Venom's pupils contracted the instant before he slid his sunglasses back on.
She couldn't help it. "Why isn't your tongue forked?"
"Why can't you fly?" A smirk. "Those things on your back aren't accessories you know."
She gave him the finger, but part of her was glad for his annoying presence. He'd pulled her firmly into the present, the past locked in that cupboard where she preferred to keep it the majority of the time. "Aren't you supposed to act as my guide?"

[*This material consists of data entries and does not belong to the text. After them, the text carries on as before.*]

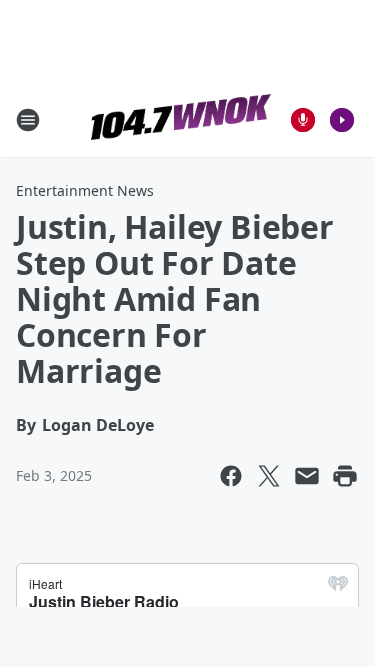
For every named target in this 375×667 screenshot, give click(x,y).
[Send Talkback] (303, 120)
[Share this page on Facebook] (231, 476)
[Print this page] (345, 476)
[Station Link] (181, 119)
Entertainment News (85, 190)
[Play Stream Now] (342, 120)
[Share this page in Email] (307, 476)
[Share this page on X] (269, 476)
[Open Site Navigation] (28, 120)
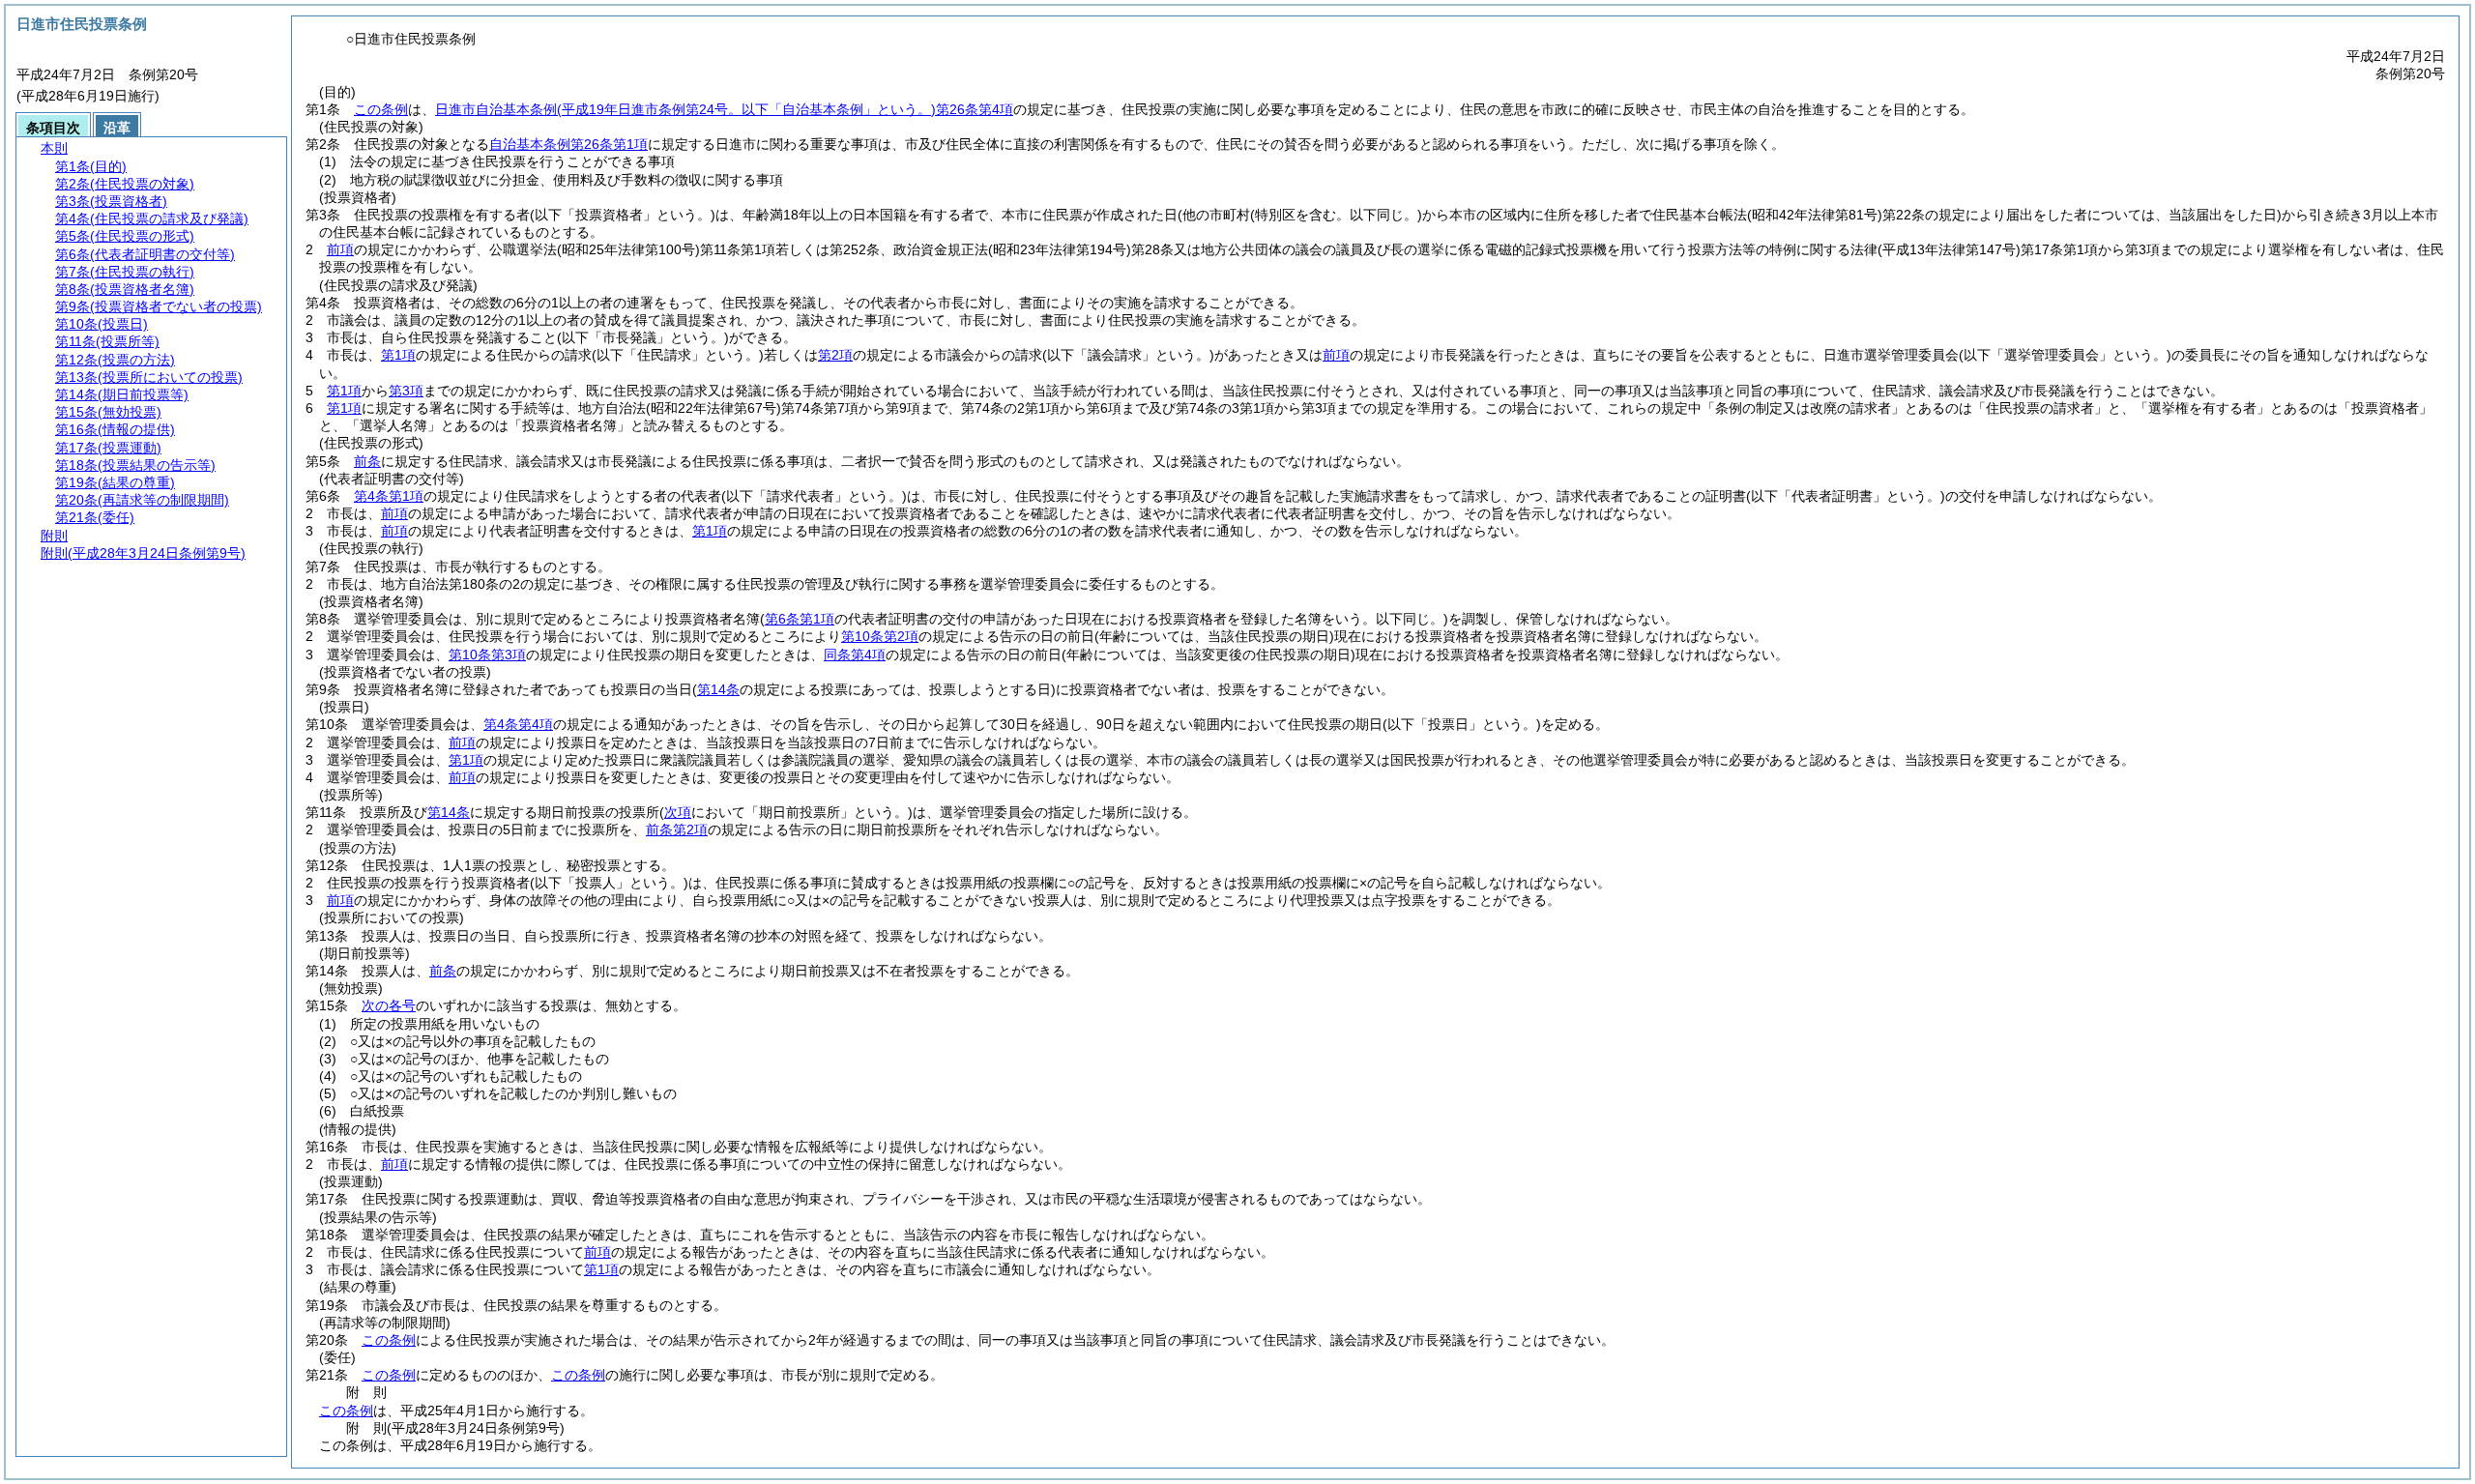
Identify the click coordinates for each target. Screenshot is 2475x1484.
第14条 (448, 812)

He waved a hand. "Follow me, milady."
Despite his words, they walked side by side as he led her to Raphael's main office, something she hadn't even known existed until then. "What's the mood like in Manhattan?" She'd spoken to both Sara and Ransom about it, but a vampire's take on things, especially a vampire as strong as Venom, was likely to be different from a human's.
Of course, Venom didn't give her any kind of a straight answer. "People are starting to believe the rumors of your resurrection were greatly exaggerated. Most think you're dead and buried somewhere. So sad."
She ignored the deliberate provocation. "The truth still hasn't gotten out? I know Raphael's people wouldn't tell, but the others? Michaela?"
"All jealous. Raphael's the first archangel in living memory to have Made an angel." A glance at her from those mirrored frames that showed her nothing but her own face floating in darkness. "You're a unique prize. Be careful you don't get bagged and put up on some wall."
Raphael was sitting behind a huge black desk when she walked in, Venom having left her at the door. Deja vu hit her with relentless force. He had a desk like that in his Tower, too.
"If I were to splay you out on my desk and thrust my fingers into you right now, I think I'd find different."
Raphael looked up at that instant, his eyes smoldering with an unequivocally sexual heat that said he knew exactly what she was thinking. Holding that gaze, she closed the door and walked to him with slow, intent steps. Instead of stopping when she reached the granite, she jumped up and, sweeping the papers out of her way, swung her legs over the other side, spreading them to bracket him in between.
The archangel put his hands on her thighs. "Again you come to me with nightmares in your eyes."
"Yes," she said, pushing her hands through his hair. "I come to you." It was a trust she'd given no one else.
He squeezed her thighs, pulling her closer with an effortless strength that made her heart race. The Archangel of New York was in a dangerous mood today. Bending down as he lifted up his head, she kissed him. Her dominant position lasted a bare second. A subtle shift in his hold and he had her in his lap, her legs on either side of his, the damp heat between her thighs pressed to the rigid line of his cock.